▶ [Stated problem]: Reproduce the part of the listing that opens with the line containing "Open notifications bell with badge" and closes with the line containing "Action: [96, 332]", leaving the pictures out of your answer.

▶ [Provided information]:
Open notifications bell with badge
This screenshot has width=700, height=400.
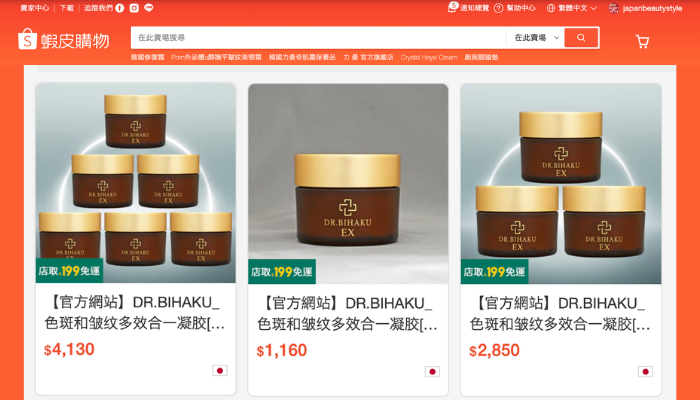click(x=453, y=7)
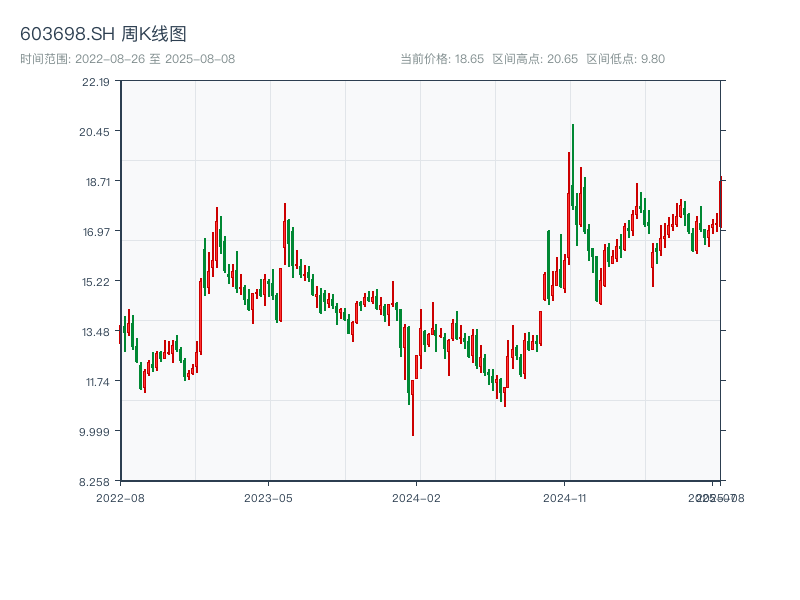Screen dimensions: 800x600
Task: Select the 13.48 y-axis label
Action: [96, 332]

--

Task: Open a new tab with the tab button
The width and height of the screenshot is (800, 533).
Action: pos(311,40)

▶ [Task answer]:
Open notifications bell with badge
This screenshot has width=700, height=400.
click(x=453, y=7)
Screen dimensions: 800x600
Task: Select the 13.48 y-axis label
Action: [96, 332]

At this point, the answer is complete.